A block of data:
━━━━━━
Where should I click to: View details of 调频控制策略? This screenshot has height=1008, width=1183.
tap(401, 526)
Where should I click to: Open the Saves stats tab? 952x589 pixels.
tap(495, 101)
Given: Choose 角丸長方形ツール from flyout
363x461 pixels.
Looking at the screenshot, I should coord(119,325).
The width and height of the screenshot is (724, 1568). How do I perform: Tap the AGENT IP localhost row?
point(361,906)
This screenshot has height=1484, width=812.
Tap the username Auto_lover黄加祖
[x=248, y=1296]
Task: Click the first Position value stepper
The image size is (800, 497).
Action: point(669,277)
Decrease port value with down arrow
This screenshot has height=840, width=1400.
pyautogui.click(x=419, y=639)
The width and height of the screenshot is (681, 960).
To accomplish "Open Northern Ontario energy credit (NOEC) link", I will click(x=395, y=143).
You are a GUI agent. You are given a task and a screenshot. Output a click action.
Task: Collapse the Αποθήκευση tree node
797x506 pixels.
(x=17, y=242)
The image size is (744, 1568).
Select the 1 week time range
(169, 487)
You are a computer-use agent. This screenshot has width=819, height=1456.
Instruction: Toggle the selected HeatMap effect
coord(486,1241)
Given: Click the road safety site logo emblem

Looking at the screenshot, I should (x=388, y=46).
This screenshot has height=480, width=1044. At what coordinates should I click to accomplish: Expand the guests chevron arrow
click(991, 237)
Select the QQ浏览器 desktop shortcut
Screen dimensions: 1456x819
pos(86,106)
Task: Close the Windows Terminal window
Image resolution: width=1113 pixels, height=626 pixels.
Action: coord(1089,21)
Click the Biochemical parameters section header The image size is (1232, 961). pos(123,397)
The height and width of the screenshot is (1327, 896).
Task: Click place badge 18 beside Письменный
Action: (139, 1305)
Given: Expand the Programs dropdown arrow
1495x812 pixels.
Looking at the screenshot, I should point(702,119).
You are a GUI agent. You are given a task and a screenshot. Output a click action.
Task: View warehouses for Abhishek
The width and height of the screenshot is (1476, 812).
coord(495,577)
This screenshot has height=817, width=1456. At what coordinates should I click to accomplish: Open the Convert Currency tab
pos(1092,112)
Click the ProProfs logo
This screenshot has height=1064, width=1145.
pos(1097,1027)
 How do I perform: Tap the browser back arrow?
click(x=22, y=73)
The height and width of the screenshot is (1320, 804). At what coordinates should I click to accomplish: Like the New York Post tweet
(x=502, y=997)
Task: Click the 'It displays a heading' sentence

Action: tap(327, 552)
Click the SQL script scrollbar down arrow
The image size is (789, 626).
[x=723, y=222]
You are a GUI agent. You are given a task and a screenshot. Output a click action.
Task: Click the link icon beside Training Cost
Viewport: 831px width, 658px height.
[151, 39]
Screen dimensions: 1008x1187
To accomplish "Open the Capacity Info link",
━━━━━━
Short task: Please repeat the data above, swapping "At what coordinates should I click to accomplish" for "Which point should I click to carry out" and keeping everything else unchanged.

Answer to the problem:
Where should I click to: View details of 调频控制策略? This screenshot has height=1008, width=1183.
tap(401, 526)
Where should I click to: Open the Saves stats tab? 952x589 pixels.
tap(495, 101)
Given: Choose 角丸長方形ツール from flyout
363x461 pixels.
Looking at the screenshot, I should coord(119,325).
The width and height of the screenshot is (724, 1568). How do I perform: Tap the AGENT IP localhost row?
point(361,906)
This screenshot has height=1484, width=812.
Tap the username Auto_lover黄加祖
[x=248, y=1296]
Task: Click the first Position value stepper
The image size is (800, 497).
Action: point(669,277)
Decrease port value with down arrow
This screenshot has height=840, width=1400.
pyautogui.click(x=419, y=639)
The width and height of the screenshot is (681, 960).
To accomplish "Open Northern Ontario energy credit (NOEC) link", I will click(x=395, y=143).
You are a GUI agent. You are given a task and a screenshot. Output a click action.
Task: Collapse the Αποθήκευση tree node
797x506 pixels.
(x=17, y=242)
The image size is (744, 1568).
Select the 1 week time range
(169, 487)
You are a computer-use agent. This screenshot has width=819, height=1456.
Instruction: Toggle the selected HeatMap effect
coord(486,1241)
Given: Click the road safety site logo emblem

Looking at the screenshot, I should (x=388, y=46).
This screenshot has height=480, width=1044. Which point should I click to carry out: Expand the guests chevron arrow
click(991, 237)
Select the QQ浏览器 desktop shortcut
Screen dimensions: 1456x819
pos(86,106)
Task: Close the Windows Terminal window
Image resolution: width=1113 pixels, height=626 pixels.
Action: coord(1089,21)
Click the Biochemical parameters section header The image size is (1232, 961). pos(123,397)
The height and width of the screenshot is (1327, 896).
Task: Click place badge 18 beside Письменный
Action: (139, 1305)
Given: Expand the Programs dropdown arrow
1495x812 pixels.
Looking at the screenshot, I should point(702,119).
You are a GUI agent. You are given a task and a screenshot. Output a click action.
Task: View warehouses for Abhishek
The width and height of the screenshot is (1476, 812).
coord(495,577)
This screenshot has height=817, width=1456. Which point should I click to carry out: Open the Convert Currency tab
pos(1092,112)
Click the ProProfs logo
This screenshot has height=1064, width=1145.
pos(1097,1027)
 How do I perform: Tap the browser back arrow?
click(x=22, y=73)
The height and width of the screenshot is (1320, 804). Which point should I click to carry out: Like the New York Post tweet
(x=502, y=997)
Task: Click the 'It displays a heading' sentence

Action: tap(327, 552)
Click the SQL script scrollbar down arrow
The image size is (789, 626).
[x=723, y=222]
You are a GUI agent. You are given a task and a screenshot. Output a click action.
Task: Click the link icon beside Training Cost
Viewport: 831px width, 658px height.
[151, 39]
Screen dimensions: 1008x1187
To accomplish "Open the Capacity Info link",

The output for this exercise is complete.